NHLBI also noted the “debate about who should be in the driver’s seat.” (i.e., writing the guidelines. “Primary care generalists, specialists, and government agencies may each have limitations which impede their effectiveness in leading the development of guidelines.” These concerns have led many organizations to actively reach out to many stakeholders, as was the case in a cardiovascular guideline on risk assessment that. NHLBI emphasized that multiple stakeholders working together collaboratively should write guidelines, rather than one entity, because “there is a much greater likelihood of high-quality products, products that reflect diverse perspectives, philosophies, and expertise.”

NHLBI then went on to cite the two IOM reports (noted above) addressing clinical guidelines and the recommendations and analysis they helped provide in general and to the Institute. The Institute noted IOM’s distinction in creating two reports: one on standards for systematic reviews and the other on development of trustworthy guidelines. With respect to the former, NHLBI noted that standards for systematic reviews, which NHLBI will be continuing, include:

  1. assembling expert teams with the capacity to manage bias, conflicts of interest, and stakeholder input;
  2. identifying pressing clinical needs while developing an optimal analytic framework;
  3. developing and following rigorous protocols that cover the search and assessment of evidence, as well as its synthesis; and
  4. preparing structured, user-friendly peer-reviewed final reports

The Institute noted that the “standards on guidelines include a similar focus on transparency, management of conflict of interest, team composition, effective articulation of recommendations, external review, and updating.” IOM stated that, “Clinical Practice Guideline developers should use systematic reviews that meet standards, [and should interact with] the systematic review team regarding the scope, approach, and output of both processes.”

Conclusion

NHLBI’s decision demonstrates an interesting point: even the most cutting edge scientists who are constantly analyzing new scientific and medical information and data are sometimes not able to keep up with the pace or have enough resources to synthesize this kind of information to create new information that physicians can act on to improve patient care.

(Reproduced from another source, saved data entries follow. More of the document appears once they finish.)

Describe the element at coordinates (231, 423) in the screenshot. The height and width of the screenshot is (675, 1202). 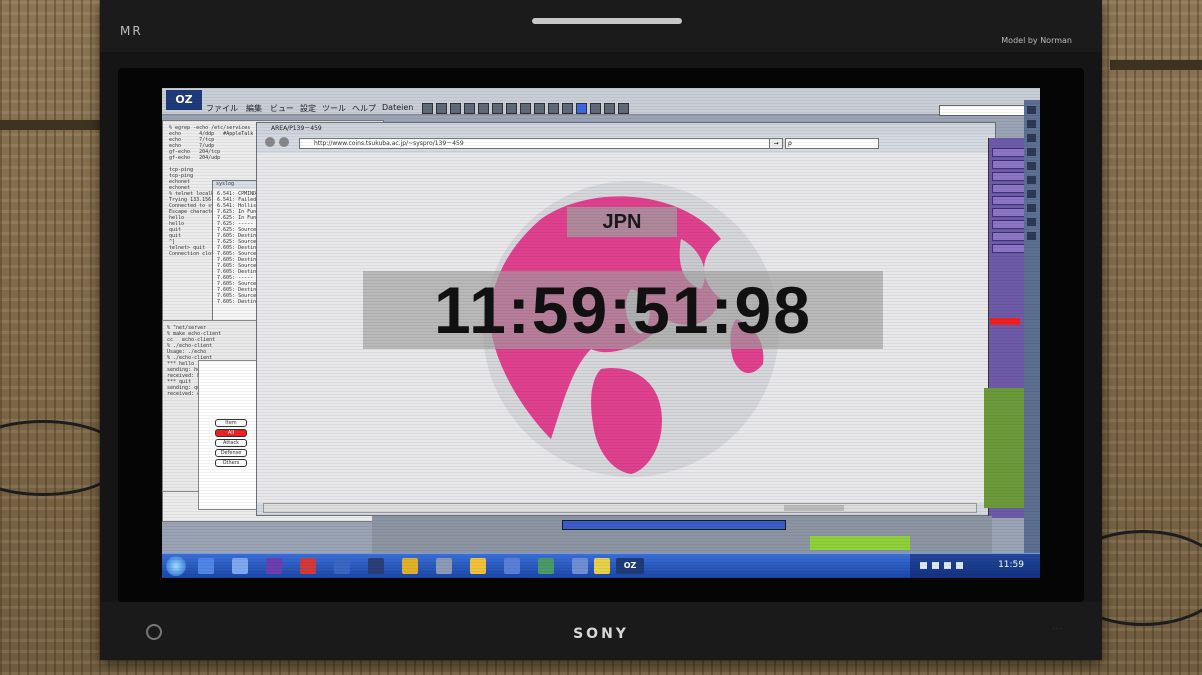
I see `menu-btn-item: Item` at that location.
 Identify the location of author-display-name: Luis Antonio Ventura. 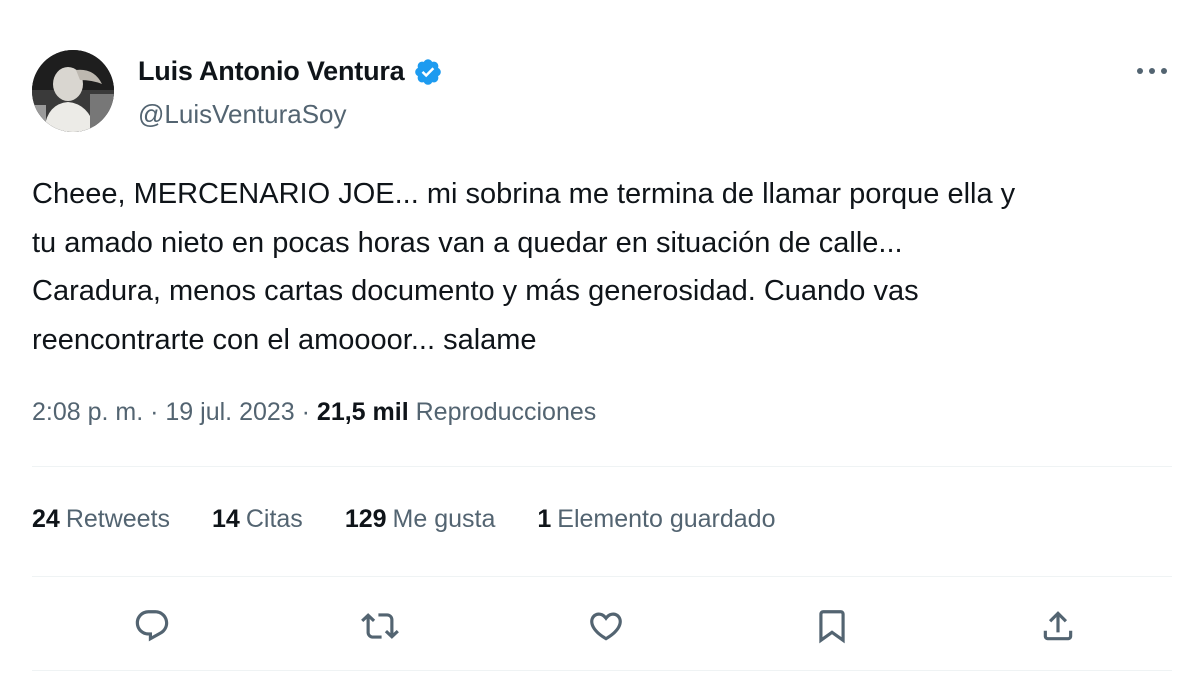
(272, 72).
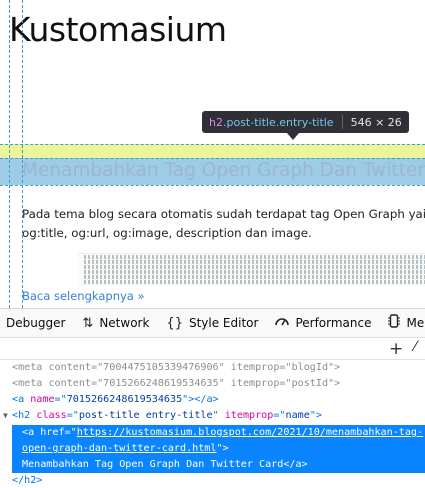 The width and height of the screenshot is (425, 488). I want to click on attr-value: postId, so click(310, 384).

This point is the very heart of why continuing medical education (CME) is so critical for America’s healthcare system.

CME provides an additional resource for physicians who do not have the time or resources to learn about clinical practice guidelines, the systematic reviews that helped shape such guidelines, or the reasoning behind the recommendations. Further, CME can help physicians walk through these guidelines in a way they can explain to their patients and if necessary to other colleagues.

Ultimately, with the NHLBI leaving the guideline writing industry, it will be incumbent upon professional medical associations and physician organizations to continue the research, collaboration, and analysis necessary to inform physicians in all fields and specialties about new treatments, discoveries and breakthroughs through clinical practice guidelines. This task, however, may be difficult for some organizations and groups given the tremendous task this amounts to and the incredible financial and resource burden imposed on groups—particularly if they are going to comply with IOM recommendations.

Nevertheless, it is promising to see that NHLBI will continue to focus on creating sound systematic reviews for researchers and groups to use as evidence for guidelines. Hopefully, NHLBI and future guideline writers will include CME stakeholders in this new process because CME may be the ultimate conduit from which physicians learn about such recommendations.